• **Source text**
— Start —
In terms of vanilla extract, supermarkets tend to sell the cheap stuff rather than pure extract. Peltre offers two choices: pods or extract. Both are prohibitive, but then she's all about quality organic ingredients, which I would not take for granted. I recently found vanilla drops in a gourmet store and that's what I used. The package provided equivalences between drops and pods.
As for honey, I used one of those living at home, because "honeys, I have a few". There are various ways of dealing with this issue, but I'm not going to give you all the tricks of the trade!
What's in a magdalena?
I have described French madeleines, but what are the differences among magdalenas, muffins and cupcakes? I'll mention a few only.
— End —
• **Listed records**
— Start —
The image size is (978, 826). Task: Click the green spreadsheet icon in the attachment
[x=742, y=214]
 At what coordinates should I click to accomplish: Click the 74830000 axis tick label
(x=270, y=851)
— End —
— Start —
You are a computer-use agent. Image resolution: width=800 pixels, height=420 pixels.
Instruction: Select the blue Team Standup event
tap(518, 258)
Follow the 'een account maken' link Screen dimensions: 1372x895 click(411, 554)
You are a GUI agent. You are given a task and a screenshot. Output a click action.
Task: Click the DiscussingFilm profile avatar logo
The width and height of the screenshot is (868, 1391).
— End —
• **Aim**
Summarize the passage on baking ingredients in two sentences. The records have no connection to the passage on baking ingredients.

• **Answer to the task**
The writer notes that supermarkets usually sell cheap vanilla rather than pure extract, so vanilla drops from a gourmet store were used instead, with the package giving their equivalence to pods. For honey, the writer used one already at home, then raises the question of how magdalenas, muffins and cupcakes differ and promises to mention only a few differences.